Buried-boring piles can be used on their own for landslide prevention, but can also be used in combination with large sections of anti-slide piles [27]. The material of the pile is generally reinforced concrete, and waste steel rails can also be used instead of steel bars. This material substitution can improve the shear resistance of the pile. The combined structural stresses of this approach need to be further studied. The potential sliding line position of the soil behind the pile also needs further research.

6. Conclusions

The Yanzishan landslide occurred in Langzhong County, located northeast of Sichuan province in China. The Guangyuan-Nanchong Expressway passes through the front edge of the landslide, and the excavation of the subgrade has caused slope deformation, which threatens the safety of the highway. Buried-boring piles were proposed as an emergency control measure.

Factors influencing the internal forces of the pile and the lateral reaction of the soil were studied herein.

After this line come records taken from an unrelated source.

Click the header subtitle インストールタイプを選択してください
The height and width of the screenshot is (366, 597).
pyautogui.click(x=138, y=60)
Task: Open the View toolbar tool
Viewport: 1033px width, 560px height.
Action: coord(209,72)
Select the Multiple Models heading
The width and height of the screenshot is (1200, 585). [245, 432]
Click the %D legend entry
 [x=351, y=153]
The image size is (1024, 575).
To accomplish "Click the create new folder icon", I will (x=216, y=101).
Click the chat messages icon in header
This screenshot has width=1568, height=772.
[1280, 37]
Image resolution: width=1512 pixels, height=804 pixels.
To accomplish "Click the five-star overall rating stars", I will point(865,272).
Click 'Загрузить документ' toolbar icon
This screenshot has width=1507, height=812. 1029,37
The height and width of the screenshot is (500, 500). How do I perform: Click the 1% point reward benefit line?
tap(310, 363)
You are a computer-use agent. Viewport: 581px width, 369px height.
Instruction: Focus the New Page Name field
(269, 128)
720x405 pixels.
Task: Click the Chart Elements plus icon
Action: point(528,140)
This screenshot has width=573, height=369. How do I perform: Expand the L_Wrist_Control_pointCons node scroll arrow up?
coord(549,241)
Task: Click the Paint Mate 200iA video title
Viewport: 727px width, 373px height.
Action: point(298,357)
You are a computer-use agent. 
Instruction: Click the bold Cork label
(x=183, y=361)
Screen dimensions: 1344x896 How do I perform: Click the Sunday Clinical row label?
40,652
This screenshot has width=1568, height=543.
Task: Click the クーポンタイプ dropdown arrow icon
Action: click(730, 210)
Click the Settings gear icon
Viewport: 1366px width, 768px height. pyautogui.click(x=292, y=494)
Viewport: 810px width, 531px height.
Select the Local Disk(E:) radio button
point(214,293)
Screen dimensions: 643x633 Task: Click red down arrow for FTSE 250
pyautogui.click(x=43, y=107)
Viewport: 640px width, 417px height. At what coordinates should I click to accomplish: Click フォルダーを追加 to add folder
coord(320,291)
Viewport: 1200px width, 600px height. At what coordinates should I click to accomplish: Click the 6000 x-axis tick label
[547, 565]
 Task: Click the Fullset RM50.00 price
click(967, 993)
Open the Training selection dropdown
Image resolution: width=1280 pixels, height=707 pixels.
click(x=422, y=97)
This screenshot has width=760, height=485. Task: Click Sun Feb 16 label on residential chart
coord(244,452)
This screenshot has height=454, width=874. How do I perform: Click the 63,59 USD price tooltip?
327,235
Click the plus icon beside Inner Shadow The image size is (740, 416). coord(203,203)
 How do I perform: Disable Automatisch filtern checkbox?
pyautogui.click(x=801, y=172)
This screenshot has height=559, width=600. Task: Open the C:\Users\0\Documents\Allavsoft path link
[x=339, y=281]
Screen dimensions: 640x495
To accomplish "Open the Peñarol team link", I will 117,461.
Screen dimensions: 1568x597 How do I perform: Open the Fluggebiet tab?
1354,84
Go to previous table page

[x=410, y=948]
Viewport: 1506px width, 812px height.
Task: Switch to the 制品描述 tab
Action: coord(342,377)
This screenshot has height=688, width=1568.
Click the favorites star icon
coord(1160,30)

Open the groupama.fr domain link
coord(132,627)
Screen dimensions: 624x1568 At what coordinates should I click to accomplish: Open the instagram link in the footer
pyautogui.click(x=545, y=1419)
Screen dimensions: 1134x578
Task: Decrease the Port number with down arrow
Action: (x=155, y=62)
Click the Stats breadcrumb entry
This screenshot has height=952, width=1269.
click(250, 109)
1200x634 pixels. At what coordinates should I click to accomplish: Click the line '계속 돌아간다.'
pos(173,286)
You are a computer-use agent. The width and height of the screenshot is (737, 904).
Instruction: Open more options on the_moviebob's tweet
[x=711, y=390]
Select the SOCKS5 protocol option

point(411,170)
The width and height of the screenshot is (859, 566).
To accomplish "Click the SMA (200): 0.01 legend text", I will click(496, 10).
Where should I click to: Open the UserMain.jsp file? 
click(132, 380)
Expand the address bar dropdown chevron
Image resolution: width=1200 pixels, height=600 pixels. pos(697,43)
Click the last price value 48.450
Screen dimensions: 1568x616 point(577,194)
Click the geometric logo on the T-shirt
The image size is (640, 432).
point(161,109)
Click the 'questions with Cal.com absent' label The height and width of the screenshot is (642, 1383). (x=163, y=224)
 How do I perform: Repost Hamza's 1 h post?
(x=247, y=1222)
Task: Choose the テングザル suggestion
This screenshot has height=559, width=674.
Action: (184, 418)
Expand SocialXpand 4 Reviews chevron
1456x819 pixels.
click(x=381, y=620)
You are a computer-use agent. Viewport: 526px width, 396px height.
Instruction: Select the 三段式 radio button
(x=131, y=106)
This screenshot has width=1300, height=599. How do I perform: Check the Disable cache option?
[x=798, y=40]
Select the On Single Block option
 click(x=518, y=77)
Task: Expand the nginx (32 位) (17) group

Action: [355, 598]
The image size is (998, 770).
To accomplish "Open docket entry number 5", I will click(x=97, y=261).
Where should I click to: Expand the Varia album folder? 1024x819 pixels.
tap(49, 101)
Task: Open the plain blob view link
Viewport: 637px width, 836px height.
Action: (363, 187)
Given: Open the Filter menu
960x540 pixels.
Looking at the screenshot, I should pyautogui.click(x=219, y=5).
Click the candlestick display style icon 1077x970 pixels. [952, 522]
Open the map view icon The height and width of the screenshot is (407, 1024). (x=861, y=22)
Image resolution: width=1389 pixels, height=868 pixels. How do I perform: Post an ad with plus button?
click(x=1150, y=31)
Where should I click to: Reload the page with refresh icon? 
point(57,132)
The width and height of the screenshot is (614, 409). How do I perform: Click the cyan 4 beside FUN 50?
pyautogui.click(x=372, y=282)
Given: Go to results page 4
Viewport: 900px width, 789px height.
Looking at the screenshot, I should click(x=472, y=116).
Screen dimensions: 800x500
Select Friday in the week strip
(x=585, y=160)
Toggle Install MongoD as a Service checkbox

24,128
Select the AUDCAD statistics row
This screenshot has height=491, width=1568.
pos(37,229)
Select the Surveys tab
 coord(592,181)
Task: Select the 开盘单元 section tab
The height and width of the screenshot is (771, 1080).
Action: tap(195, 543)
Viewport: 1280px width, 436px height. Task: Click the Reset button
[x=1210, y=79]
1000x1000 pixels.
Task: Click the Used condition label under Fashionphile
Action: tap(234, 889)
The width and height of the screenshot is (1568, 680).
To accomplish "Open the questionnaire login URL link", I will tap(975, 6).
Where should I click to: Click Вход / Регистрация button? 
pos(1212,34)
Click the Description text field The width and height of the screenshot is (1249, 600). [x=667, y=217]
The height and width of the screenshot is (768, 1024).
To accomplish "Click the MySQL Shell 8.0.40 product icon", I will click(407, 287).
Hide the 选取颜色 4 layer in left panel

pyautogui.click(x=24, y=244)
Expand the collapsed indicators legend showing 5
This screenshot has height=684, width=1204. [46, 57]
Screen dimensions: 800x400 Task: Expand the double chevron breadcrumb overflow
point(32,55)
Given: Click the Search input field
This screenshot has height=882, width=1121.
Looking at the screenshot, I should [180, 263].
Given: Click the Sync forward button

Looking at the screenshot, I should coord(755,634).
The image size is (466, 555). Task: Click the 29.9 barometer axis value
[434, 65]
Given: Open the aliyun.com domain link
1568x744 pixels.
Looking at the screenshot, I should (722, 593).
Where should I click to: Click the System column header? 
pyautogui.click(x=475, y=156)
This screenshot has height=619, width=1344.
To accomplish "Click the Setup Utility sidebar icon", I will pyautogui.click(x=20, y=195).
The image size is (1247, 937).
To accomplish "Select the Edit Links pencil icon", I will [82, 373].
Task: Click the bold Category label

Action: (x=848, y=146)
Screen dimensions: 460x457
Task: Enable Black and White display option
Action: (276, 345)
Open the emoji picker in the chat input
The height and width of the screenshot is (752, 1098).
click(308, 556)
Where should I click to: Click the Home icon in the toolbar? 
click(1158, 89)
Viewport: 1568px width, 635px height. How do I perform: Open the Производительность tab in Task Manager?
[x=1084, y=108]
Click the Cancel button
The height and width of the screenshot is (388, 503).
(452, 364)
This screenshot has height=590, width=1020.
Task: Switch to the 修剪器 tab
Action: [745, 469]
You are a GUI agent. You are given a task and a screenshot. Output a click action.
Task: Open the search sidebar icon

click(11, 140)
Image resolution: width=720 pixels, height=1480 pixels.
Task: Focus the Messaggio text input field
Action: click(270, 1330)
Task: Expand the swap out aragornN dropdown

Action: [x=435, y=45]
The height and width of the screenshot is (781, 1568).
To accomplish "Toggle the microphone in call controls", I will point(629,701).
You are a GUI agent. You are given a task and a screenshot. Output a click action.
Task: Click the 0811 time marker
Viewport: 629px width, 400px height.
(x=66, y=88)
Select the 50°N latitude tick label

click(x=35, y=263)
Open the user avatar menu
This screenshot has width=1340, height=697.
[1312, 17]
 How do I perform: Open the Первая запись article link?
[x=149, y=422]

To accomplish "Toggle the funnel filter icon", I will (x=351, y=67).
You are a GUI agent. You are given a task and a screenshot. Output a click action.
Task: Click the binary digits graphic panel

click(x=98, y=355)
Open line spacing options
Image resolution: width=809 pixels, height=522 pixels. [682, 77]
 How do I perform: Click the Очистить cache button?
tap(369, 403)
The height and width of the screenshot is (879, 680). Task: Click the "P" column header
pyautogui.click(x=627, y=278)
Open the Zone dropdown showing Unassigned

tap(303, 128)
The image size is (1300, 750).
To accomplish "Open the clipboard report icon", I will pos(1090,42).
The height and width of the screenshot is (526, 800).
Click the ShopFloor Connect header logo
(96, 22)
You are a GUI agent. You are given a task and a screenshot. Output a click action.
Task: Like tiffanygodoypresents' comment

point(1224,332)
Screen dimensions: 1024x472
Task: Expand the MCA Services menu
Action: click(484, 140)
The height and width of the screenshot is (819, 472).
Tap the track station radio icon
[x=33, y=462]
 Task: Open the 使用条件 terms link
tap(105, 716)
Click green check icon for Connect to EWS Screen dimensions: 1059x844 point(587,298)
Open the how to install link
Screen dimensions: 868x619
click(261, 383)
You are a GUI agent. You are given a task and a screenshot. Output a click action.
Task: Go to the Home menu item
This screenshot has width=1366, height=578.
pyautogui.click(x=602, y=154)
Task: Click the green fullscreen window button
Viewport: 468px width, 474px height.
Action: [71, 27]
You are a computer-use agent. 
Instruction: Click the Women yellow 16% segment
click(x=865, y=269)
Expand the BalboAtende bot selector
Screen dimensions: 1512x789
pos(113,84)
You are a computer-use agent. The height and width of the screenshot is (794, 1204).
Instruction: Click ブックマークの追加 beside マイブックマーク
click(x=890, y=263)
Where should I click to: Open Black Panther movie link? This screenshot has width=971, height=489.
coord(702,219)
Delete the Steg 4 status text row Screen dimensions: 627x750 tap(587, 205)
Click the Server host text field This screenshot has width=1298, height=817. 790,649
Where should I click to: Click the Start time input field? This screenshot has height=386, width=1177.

The maximum bending moment of the pile increased with increasing the buried depth ratio of the pile, following a power law relationship. Increasing pile diameter had an increasingly lesser effect on the maximum shear force and bending moment of the pile with increasing the pile head depth. However, increasing pile diameter reduced the maximum lateral reaction of the soil. Therefore, during the design process of bored piles, the pile diameter could be reduced to save costs.